Now, I realise that a plot and characters are always going to be an afterthought in one of his films, but there has to be something that you can latch on to in order to keep yourself invested, and this movie really doesn’t have much of that other than, again, some incredibly bombastic action sequences. The plot makes zero sense, the characters are either thinly-defined or written in such an obnoxious manner that they fail to ever become likeable – even Ryan Reynolds, one of the most charismatic actors working in Hollywood right now, is resorted to spouting lines that wouldn’t even work in a Deadpool movie – and the action, when you can actually focus on it during the brief moments of tranquillity in the camerawork and editing, is shockingly gruesome in parts.

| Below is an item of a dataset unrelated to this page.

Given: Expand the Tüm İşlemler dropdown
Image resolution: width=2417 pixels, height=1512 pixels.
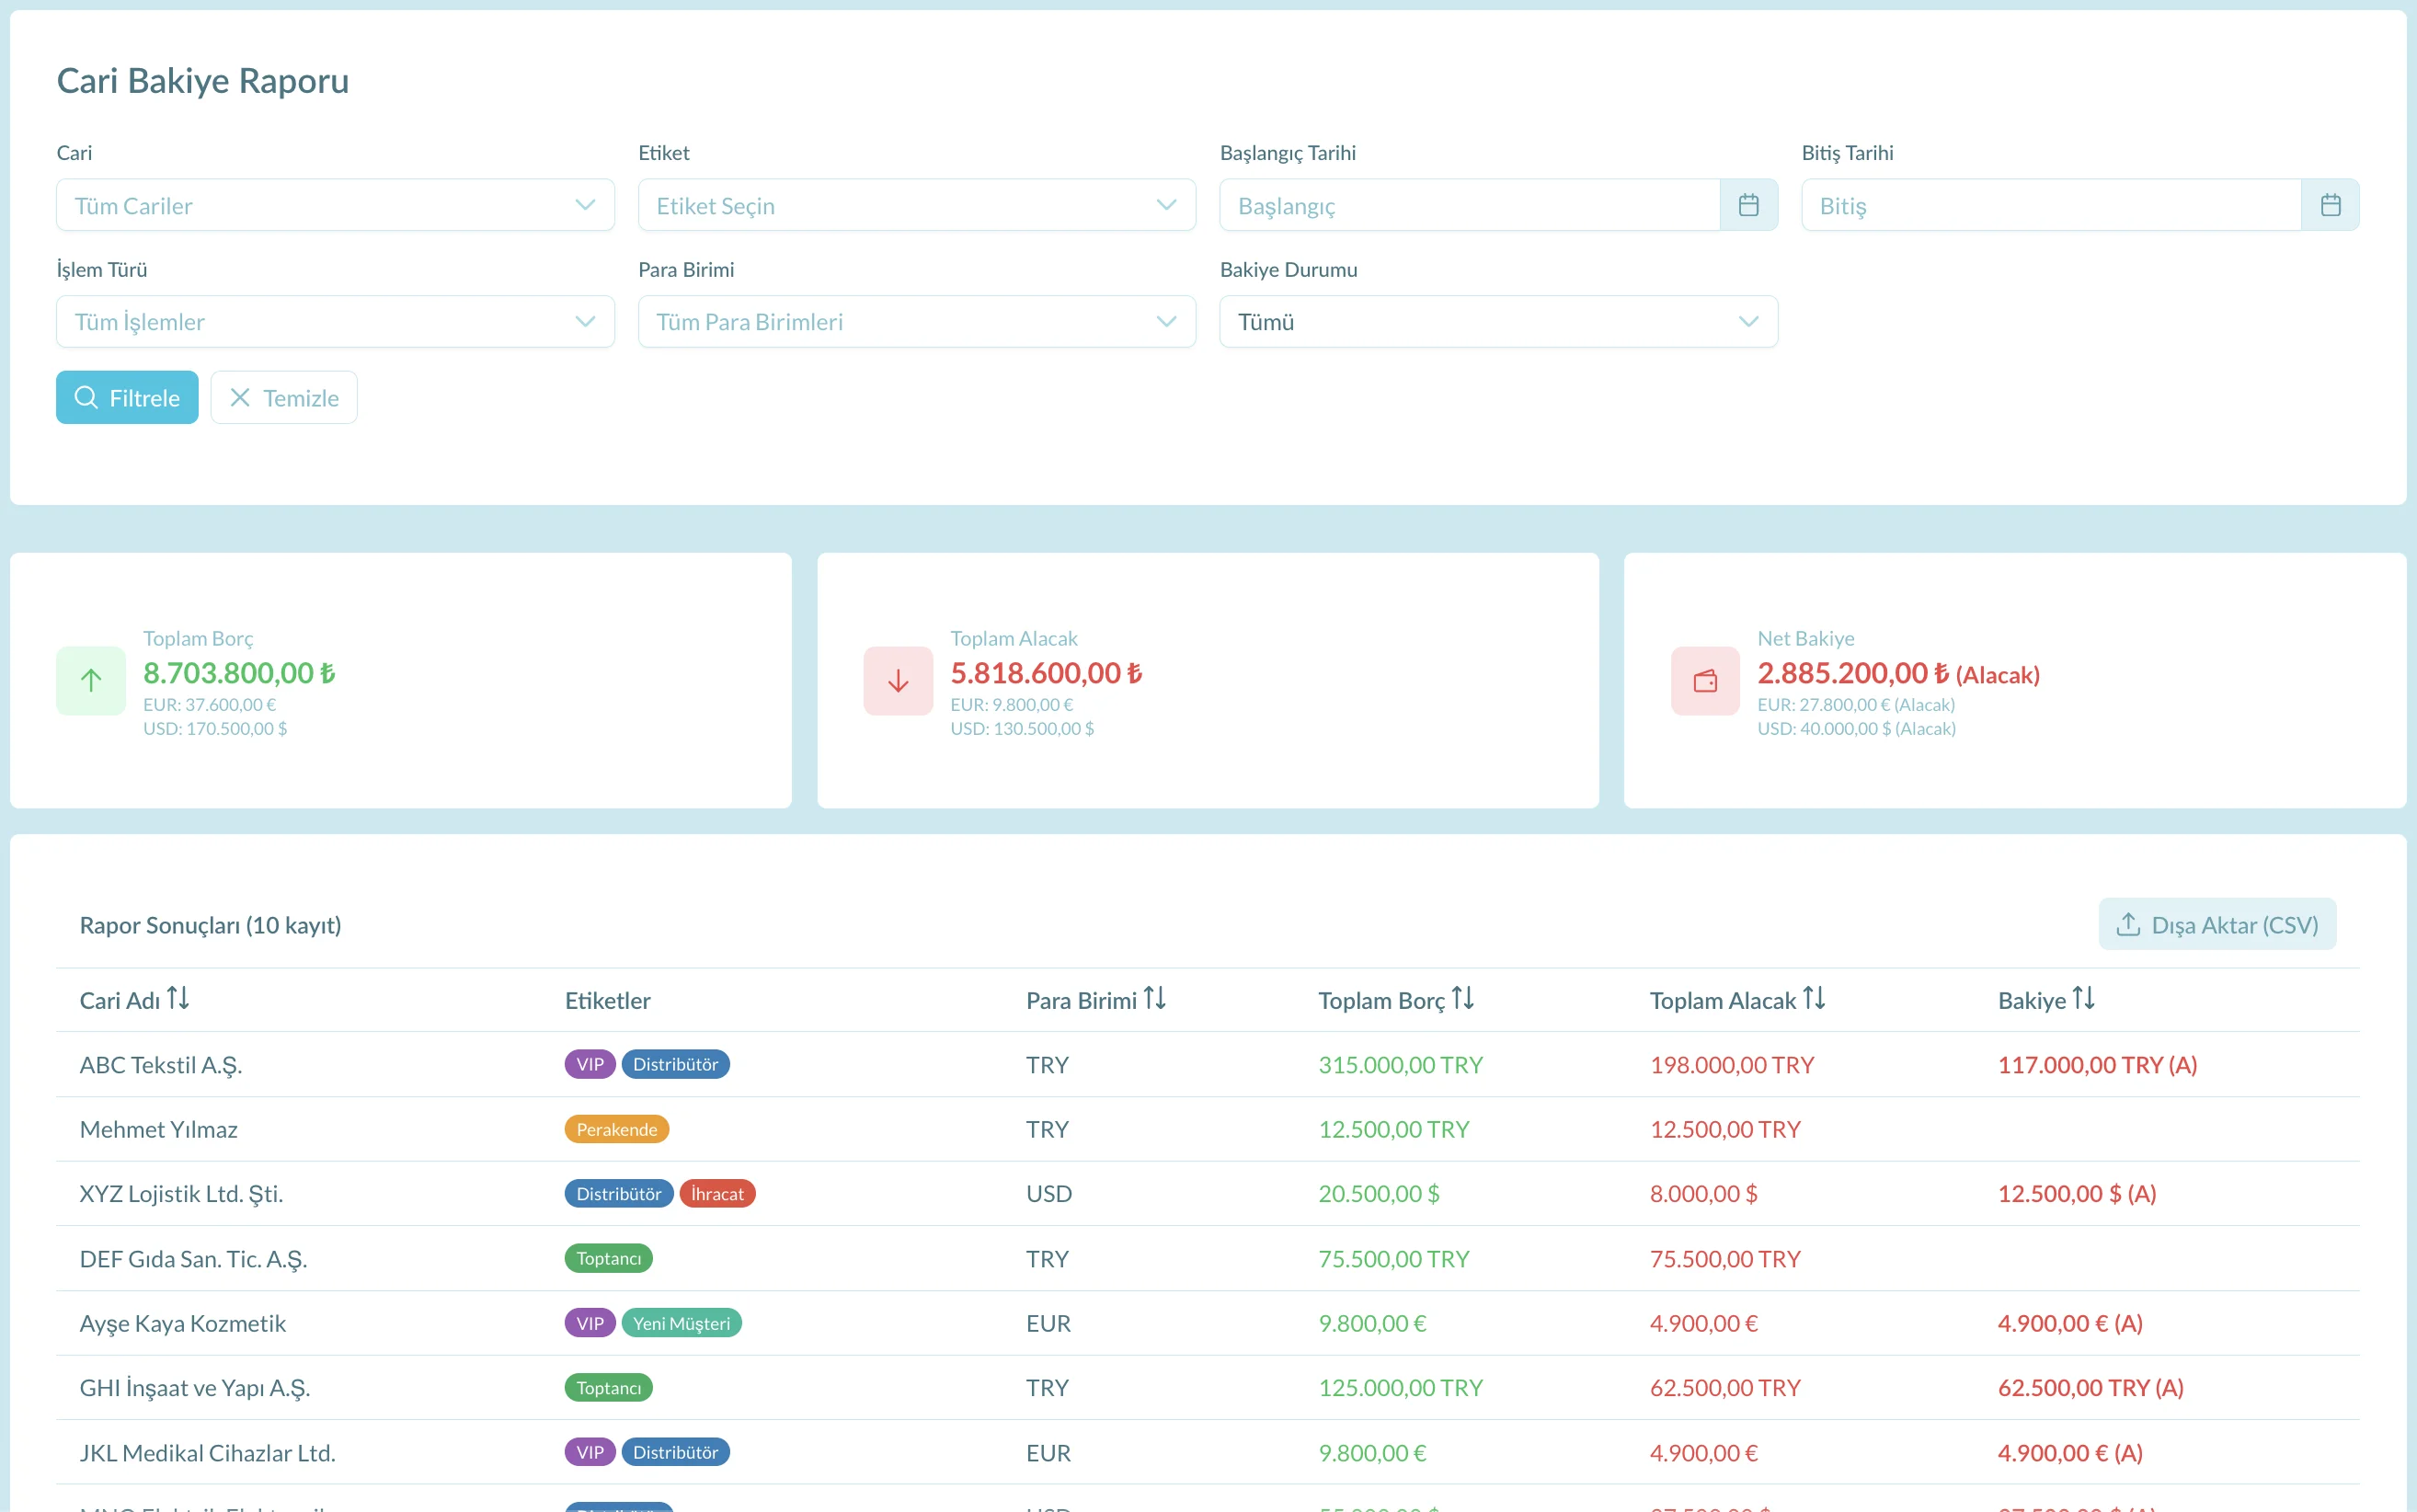Looking at the screenshot, I should [335, 321].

Seriously, there is more gore in this film than many of the horror films I’ve seen this year and much of it is pretty unpleasant as it’s constantly being used for shock value (and to also flaunt its more adult rating than Bay’s last few films).

Is it good? Absolutely not, and that’s not just because I’m not a huge fan of Bay’s work; this is a legitimately exhausting, incoherent and absolutely bananas action movie that you’ll need the patience of a saint to put up with. In a very weird way, however, one can also see the mindless enjoyment that someone could get out of this film. Like most of Bay’s work, you have to be able to switch your brain off to enjoy it, and while there’s too much dumb in his films (this one included) for you to be able to do this, there is a sense that this can easily be enjoyed as a throwaway movie night in your home, if you got some friends together just to get drunk with as you watch it. Then again, this movie feels like it was both directed and written by drunk people, so it only makes sense that you have to consume alcohol just to get through a screening of it.


6 Underground contains all the bombastic action, nonsensical story and pure overall insanity you’d expect from a Michael Bay film, but non-fans of his will not be most satisfied, especially with a script by Rhett Reese and Paul Wernick that’s far too out there even for them, with incoherent plotting, unlikeable characters, and some shockingly gruesome violence that’s pretty unpleasant to stomach at times.